The government should support businesses with a strong New Zealand connection during the pandemic recovery, Gallagher said.
"This clearly looks more like a decision about cost as opposed to some real kind of balanced application ... because this is an overseas company with, really, not a very good record around employment relations.
"I do not think that it will be a positive experience for our deaf community."
Concentrix recently lost a major public contract in the UK for wrongly cutting off people's tax credits.
In Australia, the ABC has reported the company paid $4m tax on total income of about $120m.
New Zealand Companies Office records show Concentrix'sentire shareholding is in Ireland, a tax haven.
US reports count its parent company, Synnex, among the welter of multi-billion-dollar US corporates that keep income parked in low-tax jurisdictions.
Concentrix committed to NZ businesses - manager
Its New Zealand country manager Tim Roberts told RNZ the company was unable to comment on any client programmes due to confidentiality.
"Concentrix refutes any impropriety.
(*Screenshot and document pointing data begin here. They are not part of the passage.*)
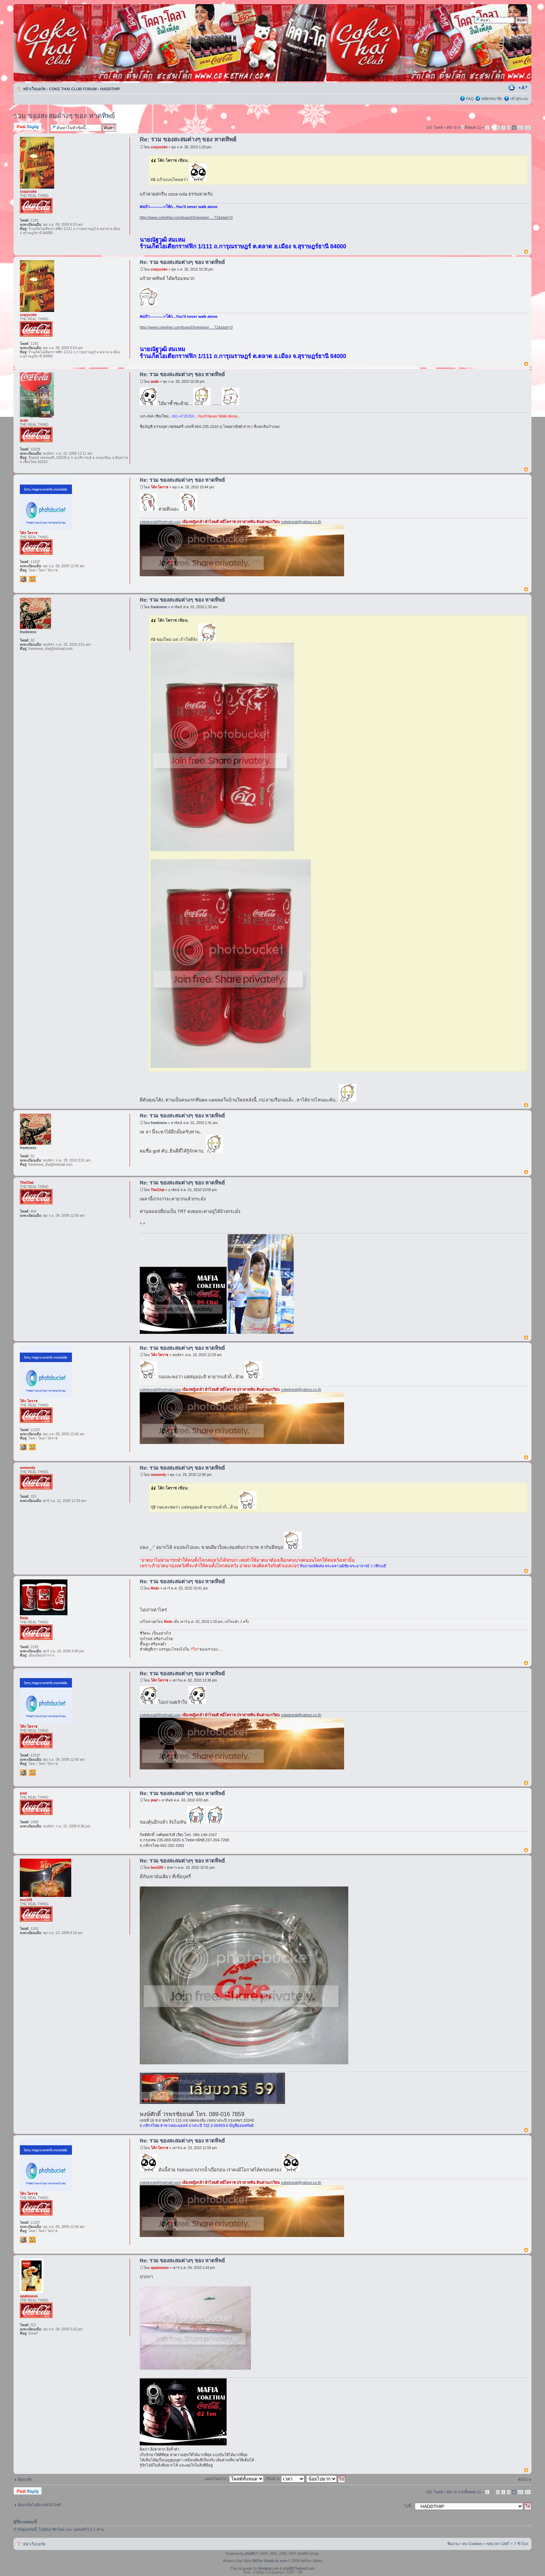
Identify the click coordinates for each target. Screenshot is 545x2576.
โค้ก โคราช (160, 487)
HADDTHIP (110, 89)
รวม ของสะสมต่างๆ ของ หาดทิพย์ (64, 115)
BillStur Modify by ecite (269, 2561)
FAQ (470, 99)
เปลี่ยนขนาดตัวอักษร (523, 87)
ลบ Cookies (472, 2544)
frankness (159, 607)
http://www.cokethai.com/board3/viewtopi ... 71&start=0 (186, 217)
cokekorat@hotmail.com (160, 522)
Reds (155, 1588)
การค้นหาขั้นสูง (515, 27)
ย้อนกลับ (25, 2479)
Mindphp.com (268, 2568)
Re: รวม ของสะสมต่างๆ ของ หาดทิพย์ (188, 139)
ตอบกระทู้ (30, 127)
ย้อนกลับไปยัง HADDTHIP (39, 2505)
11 (528, 128)
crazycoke (159, 147)
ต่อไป (522, 2479)
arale (155, 381)
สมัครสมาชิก (492, 99)
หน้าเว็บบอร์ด (34, 89)
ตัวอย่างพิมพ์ (512, 87)
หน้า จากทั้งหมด (463, 127)
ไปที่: (408, 2506)
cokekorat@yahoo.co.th (301, 522)
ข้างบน (526, 252)
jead (154, 1800)
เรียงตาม (285, 2479)
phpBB (250, 2554)
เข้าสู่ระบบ (519, 99)
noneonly (158, 1475)
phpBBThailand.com (299, 2568)
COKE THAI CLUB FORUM (73, 89)
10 (520, 128)
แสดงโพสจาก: (234, 2479)
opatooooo (160, 2268)
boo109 (157, 1867)
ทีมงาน (453, 2544)
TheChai (157, 1190)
We remain committed to our New Zealand business and serving our clients, staff and communities around the world with excellence."
The relay contract was for a critical service that the company would modernise so it served users well, he said.
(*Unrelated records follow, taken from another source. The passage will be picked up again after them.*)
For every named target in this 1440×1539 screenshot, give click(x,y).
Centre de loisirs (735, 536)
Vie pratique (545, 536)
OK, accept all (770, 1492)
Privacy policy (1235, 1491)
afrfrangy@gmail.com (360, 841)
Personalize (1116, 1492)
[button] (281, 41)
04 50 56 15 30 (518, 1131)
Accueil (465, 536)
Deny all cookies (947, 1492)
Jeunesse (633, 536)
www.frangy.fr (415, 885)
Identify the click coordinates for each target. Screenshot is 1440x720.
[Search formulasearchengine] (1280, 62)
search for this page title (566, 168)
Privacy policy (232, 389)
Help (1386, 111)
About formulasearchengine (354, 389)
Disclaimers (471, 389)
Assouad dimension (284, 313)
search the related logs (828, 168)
"We believe that our offering will modernise the relay service and provide a platform to continually evolve and, ultimately, improve outcomes for deaf, hearing-impaired, deaf-blind and speech-impaired New Zealanders.
"We are excited to start work on this project and are honoured to serve this part of our community."
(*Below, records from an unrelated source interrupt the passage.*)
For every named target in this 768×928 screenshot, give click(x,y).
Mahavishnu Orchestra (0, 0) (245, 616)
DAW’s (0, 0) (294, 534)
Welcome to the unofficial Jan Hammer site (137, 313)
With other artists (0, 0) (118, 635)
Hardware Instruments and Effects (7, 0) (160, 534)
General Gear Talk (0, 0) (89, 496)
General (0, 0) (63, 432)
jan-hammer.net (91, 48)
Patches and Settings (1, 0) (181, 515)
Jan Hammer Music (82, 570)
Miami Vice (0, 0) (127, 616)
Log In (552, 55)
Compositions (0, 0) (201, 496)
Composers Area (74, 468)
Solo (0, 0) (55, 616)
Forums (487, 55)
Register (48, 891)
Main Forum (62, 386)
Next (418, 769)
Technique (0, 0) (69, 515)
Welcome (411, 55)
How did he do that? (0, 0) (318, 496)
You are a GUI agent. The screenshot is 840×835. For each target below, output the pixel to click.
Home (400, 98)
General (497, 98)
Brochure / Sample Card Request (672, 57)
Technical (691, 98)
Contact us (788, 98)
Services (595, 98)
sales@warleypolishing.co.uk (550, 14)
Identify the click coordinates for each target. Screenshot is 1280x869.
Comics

The ministry said its due diligence on Concentrix included referee checks on both sides of the Tasman, company office checks and a review of audited accounts.
David Matthews of CCS said questions about the ministry's procurement remained, but he hoped consortium concerns after hearing about Concentrix's services in Australia would be allayed.
Similarly, Tony Rush of Hearing New Zealand would be happy to be set right - though he added there is no way Concentrix could ever match what the consortium was offering: 70 existing centres to give support to users who were mostly not tech savvy and had long been put off by outdated services.
"I don't believe for a moment that they [Concentrix] will, how can they?" Rush said.
"Where are they going to find the centres? Where are they going to find the dedicated people who are already involved in working with people hearing loss?"
The consortium's technical adviser, Paul Buckrell, of T-Meeting, said that face-to-face support would drive user numbers way above the paltry 4000 or so currently, benefiting up to 200,000 people.
But this, especially if combined with the government distributing more tech hardware to people for free, as it needed to do, would have pushed up costs, Buckrell said.
The ministry said under the new contract, support would be offered to users both online and in person, and new tech brought in while old systems were phased out.
"These new services will take advantage of digital devices, allowing the user to access the relay service through their own phone, laptop or tablet.
Outdated textphones called TTY phones would continue to be supported for a period of time.
Another service, CapTel, that offers live captioning on a special handset, is not provided in Australia by Concentrix. It is unclear what its future is here, though the Telecommunications Forum said newer tech could provide this service plus a lot more, and the industry wanted alternatives.
Concentrix services here would use an Omni platform, and Skype for video, the ministry said.
The deaf community has criticised Skype as being unreliable for relay services.
Concentrix takes over the contract next February.
The consortium members were Autism NZ, Blind and Low Vision (formerly the Blind Foundation), CCS Disability Action, Cerebral Palsy Society, Deaf Aotearoa, Hearing New Zealand (formerly the Hearing Association), Life Unlimited and Stroke Foundation.